Este poder de los medios de comunicación masiva es un dato relativamente nuevo en nuestras sociedades. De ahí que el estudio multidisciplinario de sus efectos en el sistema democrático y en la misma convivencia humana se encuentre en una etapa inicial de desarrollo. Todo está a discusión, tanto los impactos políticos, jurídicos y éticos como sus consecuencias sicológicas, sociales y culturales.
Existe, sin embargo, un espacio mínimo donde convergen posiciones y enfoques disímbolos: el convencimiento de que la reflexión, el análisis y la toma de decisiones al respecto debe hacerse con los medios y no contra ellos.
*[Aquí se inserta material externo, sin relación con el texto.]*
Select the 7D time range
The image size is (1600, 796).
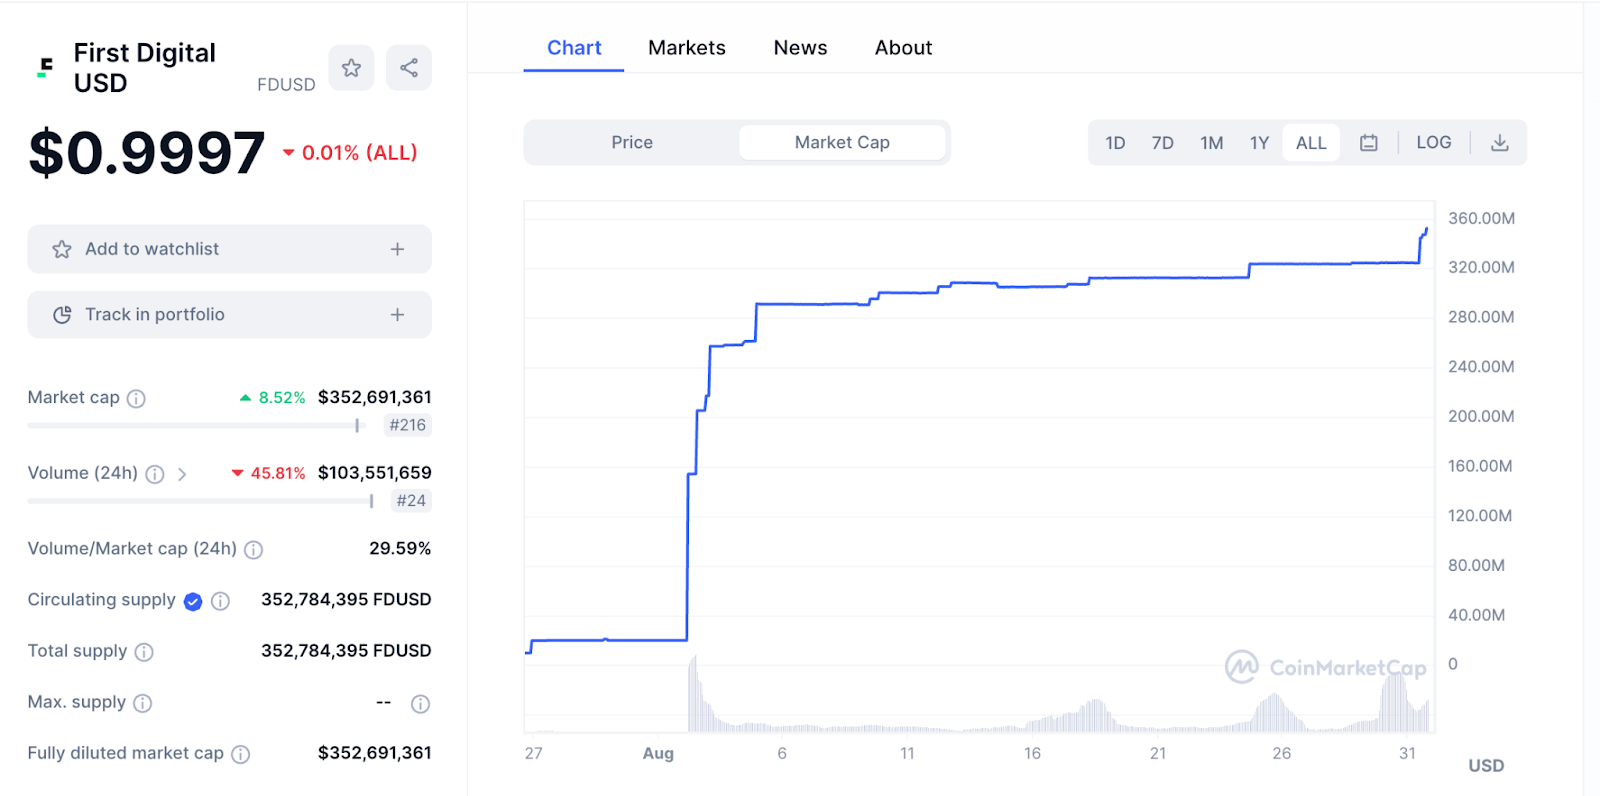click(1162, 143)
Puesto que la controversia sobre contenidos y capacidad de influencia pone en juego libertades y derechos, el debate debe involucrar a todos: empresas y trabajadores, colegios de profesionales y organismos civiles, autoridades y partidos políticos, especialistas y ciudadanos-consumidores.
En el fondo, se trata de hacer compatibles la libertad de expresión (a veces confundida con ``libertad de empresa'') y el derecho colectivo a contar con instrumentos de comunicación confiables, que contribuyan al mejoramiento de la vida comunitaria en todos los aspectos: entretenimiento y uso recreativo del tiempo libre; derecho a la cultura; información para la democracia; fortalecimiento de valores como la paz, la tolerancia y el respeto a la diferencia. Si observamos el papel de los medios en nuestro país ya encontramos -aunque todavía aislados- ejemplos notables en este sentido. No todo es negro o blanco. La apertura a los temas que más interesan a la sociedad, con enfoques distintos y amplitud de criterio, forman parte de un proceso que ya está en marcha.
Poco se podrá hacer en otros ámbitos, como la familia y la escuela, si no se abordan y resuelven con seriedad los dilemas de la aldea global hiper``comunicada''. Muy poco, si no afinamos la relación entre medios y fines hasta encontrar el justo medio.
No existe otra manera de transformar esa escuela virtual de violencia en aprendizaje para la vida, más que equilibrar los derechos públicos y el interés privado. En última instancia, no hay razones para considerar que en un sistema democrático ambas esferas sean incompatibles. La experiencia internacional así lo demuestra.